Gregory M. Cahill, associate professor of biology and biochemistry at UH, and Maki Kaneko, a fellow UH researcher who is now at the University of California-San Diego, presented their findings in a paper titled "Light-dependent Development of Circadian Gene Expression in Transgenic Zebrafish," appearing Feb. 1 in the Public Library of Science's PLoS Biology, an online journal that, along with PLoS Medical, is committed to making scientific and medical literature a public resource.
"By injecting the luc gene that makes fireflies glow into our zebrafish, our bottom-line finding goes back to nature versus nurture," Cahill said. "We found that these per3-luc zebrafish contain something in their genetic makeup that gets their clocks ticking without parental influence, however, we determined that it does take some sort of environmental input for the clock to start. In this case it was exposure to light/dark cycles after the fourth day of development, about the age when the fish start to swim and feed."
The researchers used zebrafish (danio rerio) because they yield such a high output of spawn, with hundreds of eggs being laid by each female per week. This gives the scientists a better chance of identifying mutant fish whose biological clocks run fast or slow, providing the ability to trace the specific genes that create the anomaly. Putting UH a bit ahead of other institutions engaged in this type of research, Cahill and his team will be able to analyze more than 2,000 zebrafish per week. The per3-luc zebrafish is the first vertebrate system available for this level of high-throughput measurement.
"Because we can test so many zebrafish at a time, the one in a thousand odds of finding a mutant are more easily and efficiently attainable," Cahill said. "Ultimately, this type of research can help with tracing why humans develop such things as sleep disorders or mental illnesses like depression."
Per3 is the naturally occurring clock-regulated gene. The protein that it encodes is produced at highest levels near dawn, and when the luc gene is inserted into it, the luciferase protein is produced in a similar way. The result is that these fish glow rhythmically, emitting more light during the day than during the night. The amount of light is below the level of detection by the human eye, but it is easily measured with an instrument called a luminometer.
"This has given us the tool we need to find other parts of systems that influence biological clocks," Cahill said. "We are optimistic that this will shed light upon such things as reproduction in other light-dependent animals."
These findings have laid the groundwork for further study along these lines. With a team now built, UH graduate students who assisted with this project are now trained to work with Cahill to implement the next steps of this research.

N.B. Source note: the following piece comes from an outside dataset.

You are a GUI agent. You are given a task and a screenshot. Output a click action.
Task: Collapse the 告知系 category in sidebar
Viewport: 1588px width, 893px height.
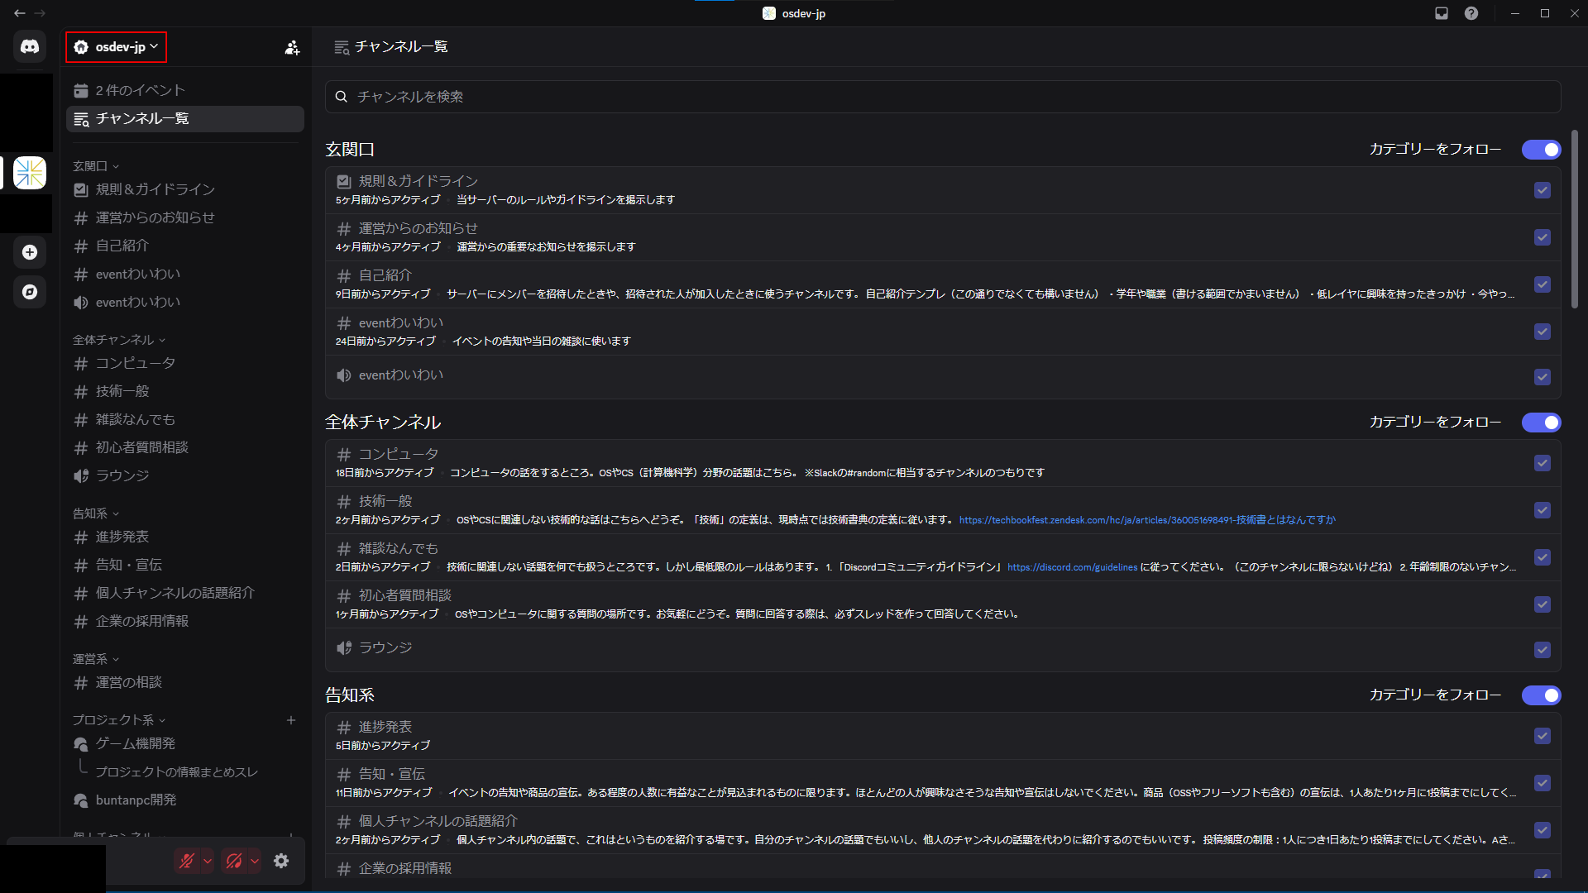96,513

Prior to coming to UH in 1994, Cahill was a research assistant professor in the Department of Anatomy and Cell biology at the University of Kansas Medical Center in Kansas City and received his postdoctoral training at Emory University. He received his doctorate in biology and neuroscience from the University of Oregon in Eugene, where he studied the mechanisms of circadian responses to light. He graduated with his bachelor of science from the College of Biological Sciences at the University of Minnesota in Minneapolis/St. Paul. His research interests include molecular, cellular and physiological mechanisms of vertebrate circadian rhythmicity, photoreceptor cell and molecular biology, and neurobiology. He is a member of the Society for Research on Biological Rhythms and the Society for Neuroscience and is currently funded under a $1.2 million National Institutes of Health grant through 2007 as the principal investigator on "Genetic analysis of zebrafish circadian rhythmicity," under which this latest study falls.